== TASK DATA ==
· · ·

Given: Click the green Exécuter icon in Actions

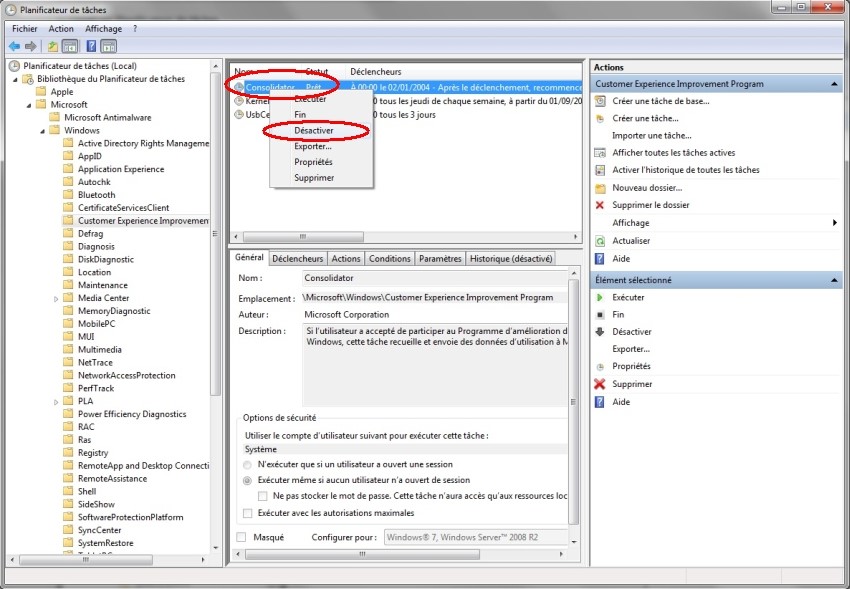Looking at the screenshot, I should point(600,297).
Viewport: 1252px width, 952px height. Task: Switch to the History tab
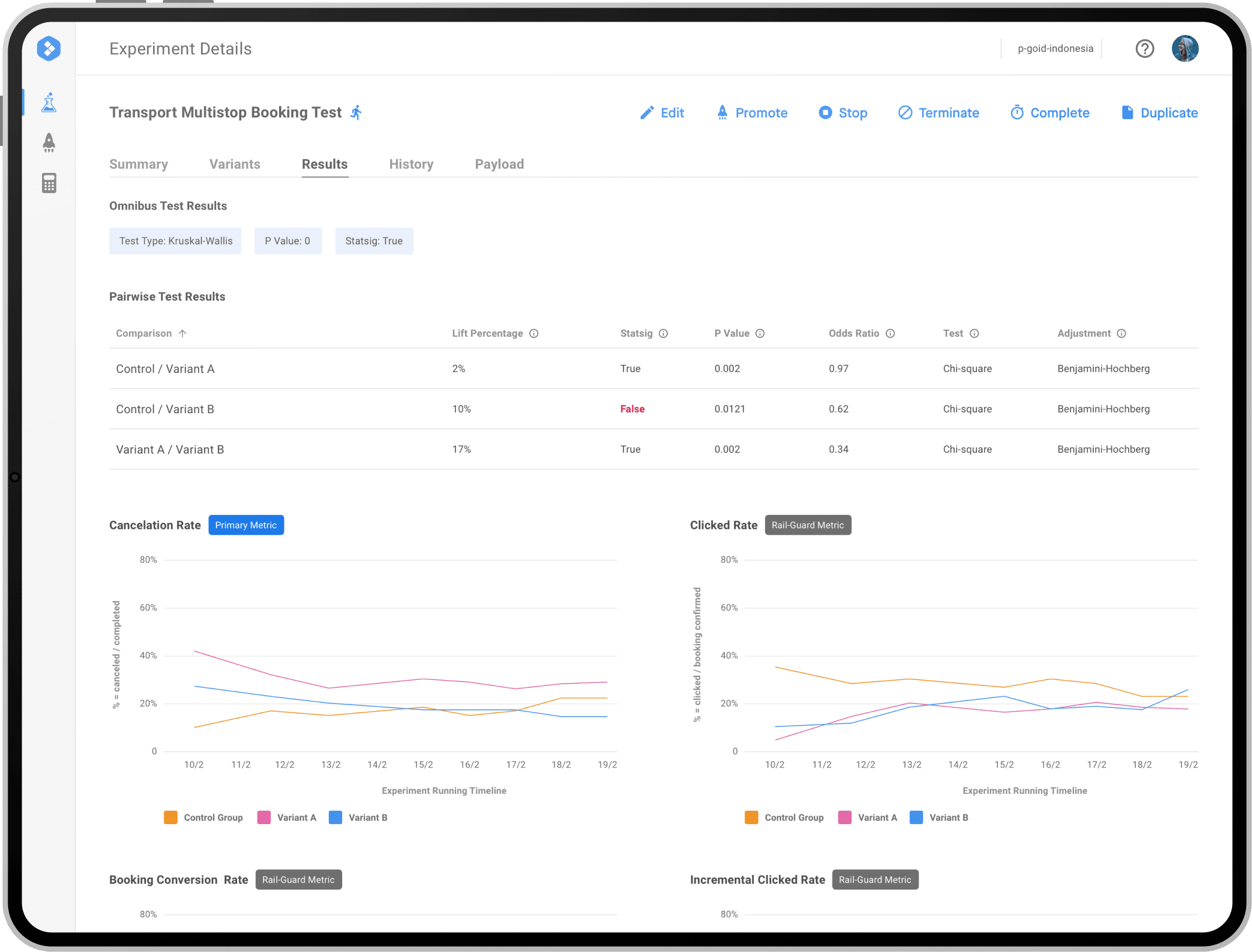[411, 164]
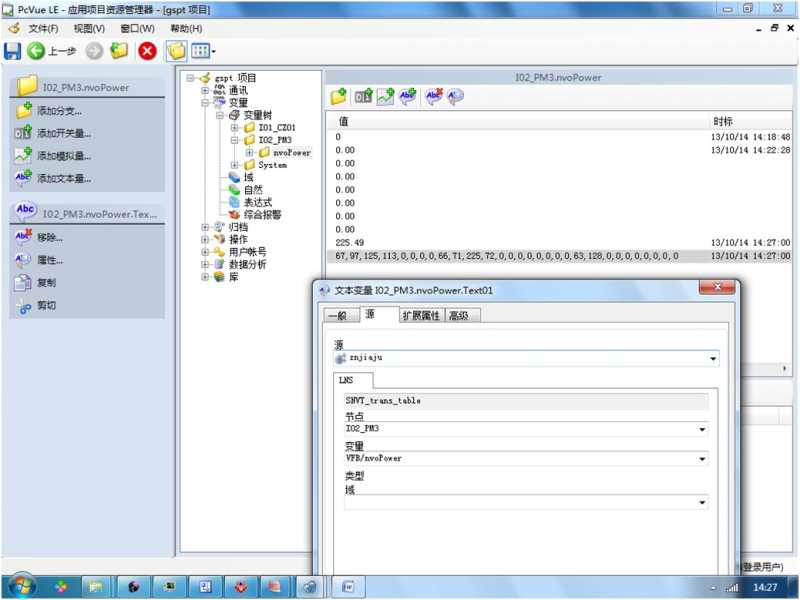
Task: Select the 225.49 value row
Action: click(559, 243)
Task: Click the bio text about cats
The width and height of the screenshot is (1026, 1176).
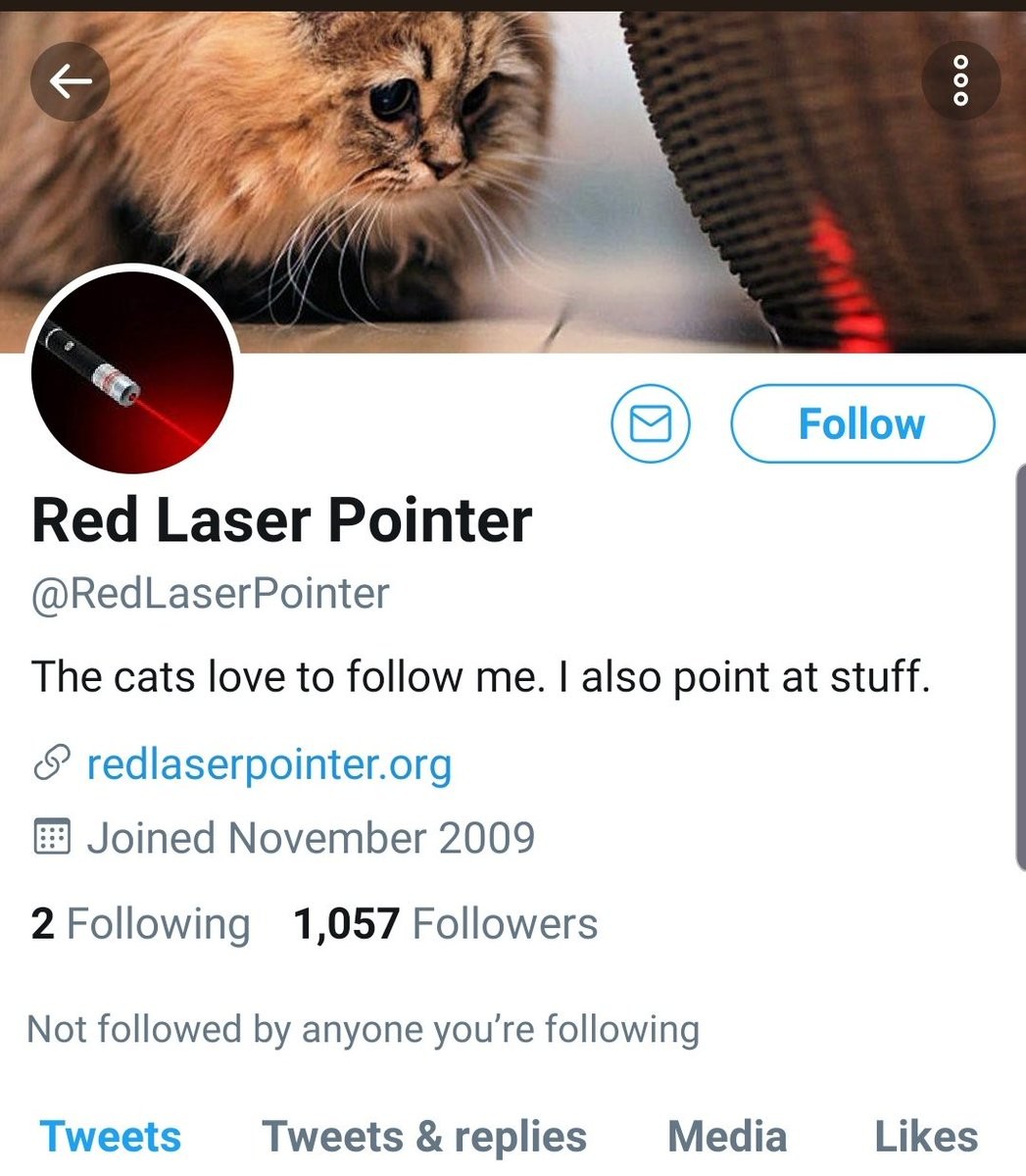Action: 480,677
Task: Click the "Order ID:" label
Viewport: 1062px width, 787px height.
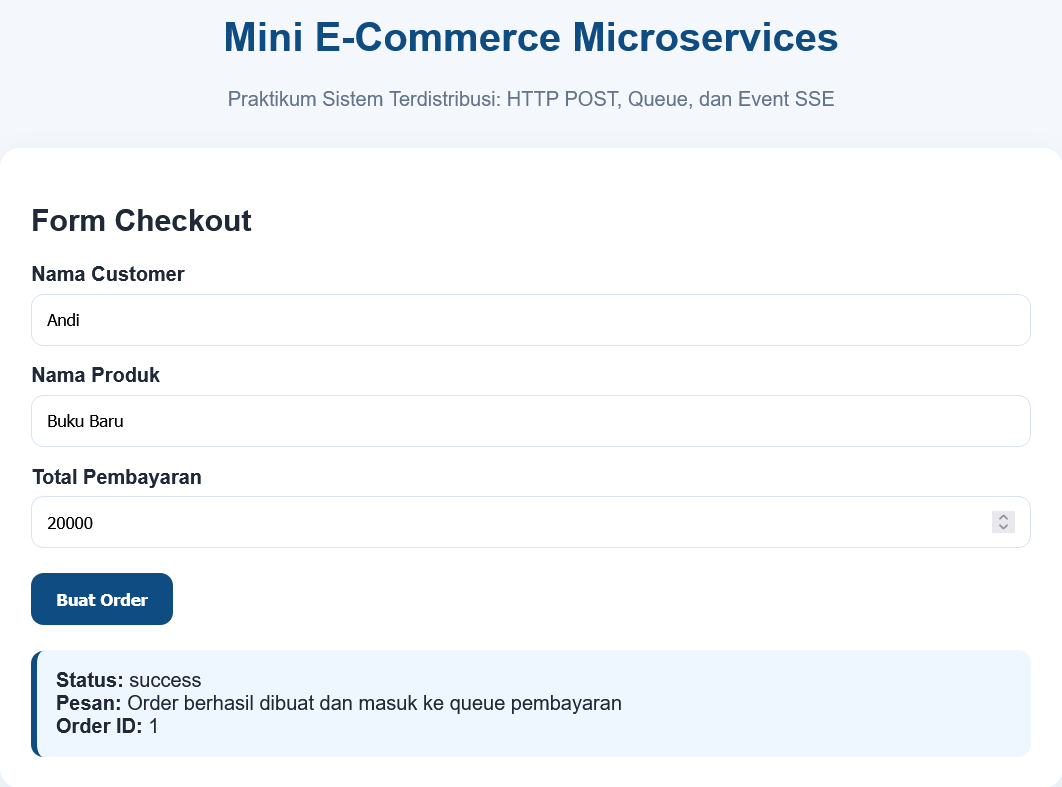Action: pyautogui.click(x=99, y=726)
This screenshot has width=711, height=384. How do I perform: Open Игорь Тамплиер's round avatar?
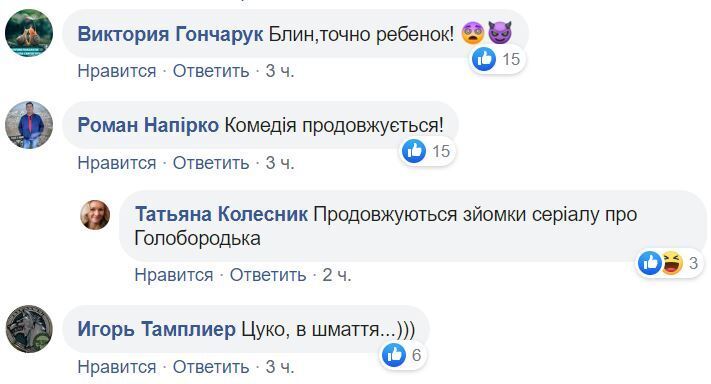pyautogui.click(x=29, y=329)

· · ·

Would you transcribe all of the data exactly, apart from its pictures?

Given: Click the green Exécuter icon in Actions

Looking at the screenshot, I should point(600,297).
Viewport: 1252px width, 952px height. Task: Switch to the History tab
[411, 164]
Task: Select the 225.49 value row
Action: click(559, 243)
Task: Click the bio text about cats
The width and height of the screenshot is (1026, 1176).
Action: 480,677
Task: Click the "Order ID:" label
Viewport: 1062px width, 787px height.
Action: pyautogui.click(x=99, y=726)
This screenshot has width=711, height=384. How do I perform: Open Игорь Тамплиер's round avatar?
pyautogui.click(x=29, y=329)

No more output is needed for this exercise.